Appellants are natural parents whose parental rights were terminated by a final order of the Court of Common Pleas of Potter County entered on January 22, 1987. Appellants failed to appeal this order within the thirty day appeal period. Shortly after the expiration of the appeal period, counsel for appellants filed a Motion to File Appeal Nunc Pro Tunc in this Court. We issued a Per Curiam Order denying the Motion on March 20, 1987. Our Order stated that the Motion was denied without prejudice to appellants' right to seek relief in the trial court and cited In Re Adoption of J.A.S., 330 Pa.Super. 151, 479 A.2d 8 (1984). 1

Counsel for appellants then filed a Petition to File a Notice of Appeal Nunc Pro Tunc in the trial court. The Petition stated that the reason why a timely appeal had not been filed was that appellants' counsel's mother had suffered a massive myocardial infarction approximately three weeks after the entry of the January 22, 1987 Order. Counsel alleged that he was required to be out of his office and at his mother's side for two weeks thereafter, during which time the appeal period expired.

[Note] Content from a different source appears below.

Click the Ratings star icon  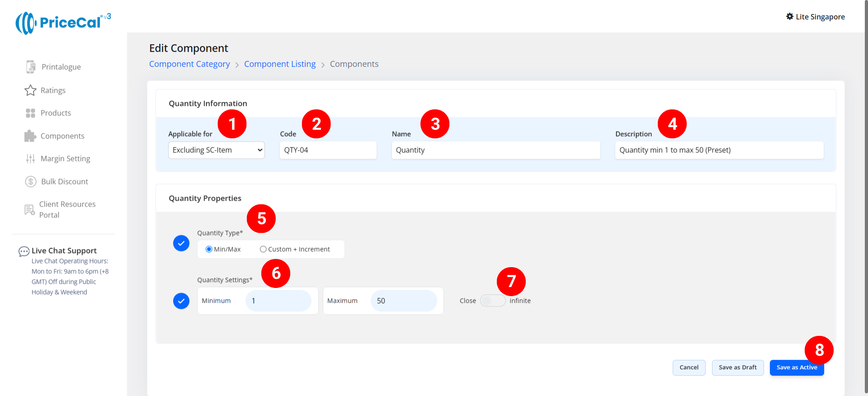pos(30,90)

The trial court conducted a hearing on the Petition on April 14, 1987. At the hearing, counsel alleged that he did not learn of appellants' desire to appeal from the Order until he called his office on February 26, 1987, at which time he was informed that on February 19th, appellants had called counsel's office and told his secretary that they wished to appeal. By this time, the appeal period had already expired. Appellee, Potter County Children and Youth Services, concedes that these are the reasons for appellants' failure to file a timely appeal.

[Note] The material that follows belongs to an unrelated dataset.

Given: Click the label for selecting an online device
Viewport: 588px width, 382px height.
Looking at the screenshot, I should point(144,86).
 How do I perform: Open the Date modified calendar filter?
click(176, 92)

On May 6, 1987 the trial court entered a Memorandum Opinion and Order denying appellants' Petition. Appellants now appeal from the May 6, 1987 Order.

This case presents us with an unusual difficulty. We are often called upon to decide matters where the facts at hand are complex and difficult to fit within existing legal principles, or where the facts are straightforward but the existing law has not yet developed to the point of providing us with an answer to the issue posed. However, we are quite infrequently called upon to address a case such as this, where the facts are simple and the difficulty in resolution is the presence of too much precedent, all of which is potentially analogous, much of which is conflicting and none of which is particularly clear.

The question presented is whether, where an appeal from a trial court's order is not timely filed because of the unexcused conduct of appellants' counsel, an appeal nunc pro tunc should be allowed.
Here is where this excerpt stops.